Guerra fría de graffitis
crítica de Gimme the Loot | de Adam Leon, 2012
Desde el minuto uno de esta película nos situamos al otro lado de la ley y eso nos gusta. Comenzamos acompañando a sus dos protagonistas igual que nos pasaremos todo el filme: corriendo de un lado para otro con botes de graffiti en los bolsillos y la idea de realizar una gran pintada en la cabeza. Pero siempre corriendo, inyectándonos una sobredosis de la realidad de color negro reinante en las calles del Bronx de Nueva York. Allí donde nada es gratuito, y donde la rivalidad entre bandas junto al pillaje más rudimentario, se encuentran a la orden del día. Gimme the Loot supone el debut cinematográfico del estadounidense Adam Leon, presentada el año pasado en el Festival de Gijón y en la sección Un Certain Regard del festival de Cannes, se alza como una pequeña gran obra fiel representante del cine underground e independiente de los EE.UU. Ese cine amateur que, como en este caso, tanto puede enseñar a su gemelo hollywoodiense sobre cómo hacer películas con un presupuesto muy bajo y sin perder para nada su innegable atractivo. Así, con una estética pretendidamente descuidada en ese afán hitchcockiano de que tanto la forma como el fondo contribuyan al mensaje final, somos testigos alienígenas del día a día de dos jóvenes graffiteros, Sofia y Malcolm, quienes desean llevar a cabo su obra allí donde ninguna otra banda callejera ha sido capaz de hacerlo: en la manzana gigante que aparece en el estadio de béisbol de los Mets cada vez que estos consiguen anotar una carrera. Un sueño que esconde la necesidad básica de ganarse el respeto y despertar la admiración de todos aquellos que les hacen la vida imposible en las áreas más marginales de Nueva York.

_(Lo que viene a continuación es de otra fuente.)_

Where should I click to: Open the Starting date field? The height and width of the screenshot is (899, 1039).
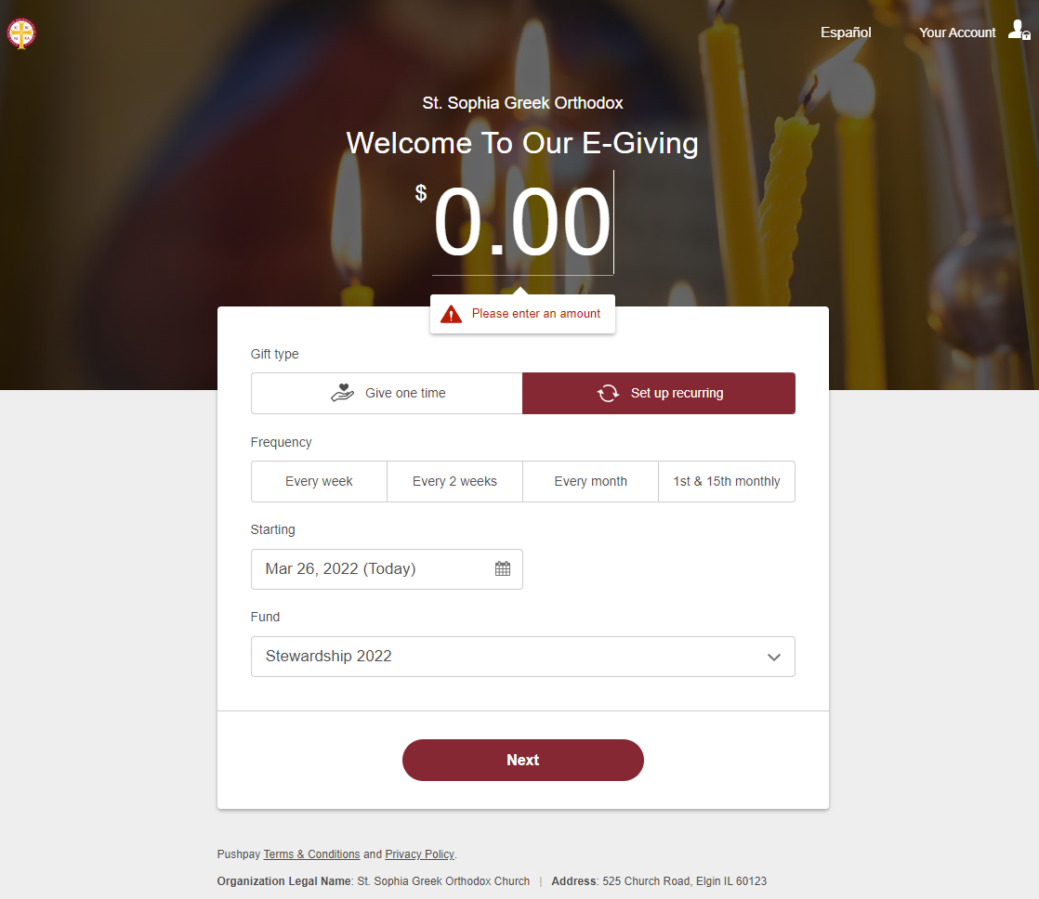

Como digo, testigos alienígenas pues sin duda desconocemos las leyes de supervivencia de la calle a las que tanto Sofia (Tashiana Washington) como Malcolm (Ty Hichkson) intentan agarrarse con uñas y dientes. Personajes encarnados por actores no profesionales que, sin embargo, realizan un papel excepcional y terriblemente verosímil. En un tono semidocumental, repleto de camisas anchas, partidos de baloncesto con canastas sin red y hurtos de todo tipo, los dos protagonistas querrán hacerse por las buenas o por las malas con los 500 dólares que necesitan para culminar su plan. Esto les conducirá a querer robar todas las joyas a una chica neoyorquina adinerada a la que Malcolm vende marihuana, y de la que cree enamorarse hasta que conoce su verdadera forma de ser. Una de las escenas más cómicas en este drama con cuerpo de comedia ocurre cuando, buscando la casa de la joven rica para forzar la cerradura, Malcolm y su compañero deciden bajar todas las escaleras de nuevo, desde la séptima planta, porque no están seguros de encontrarse frente a la puerta correcta. El tiempo apremia pero ellos comienzan de nuevo, escaño por escaño, escalando.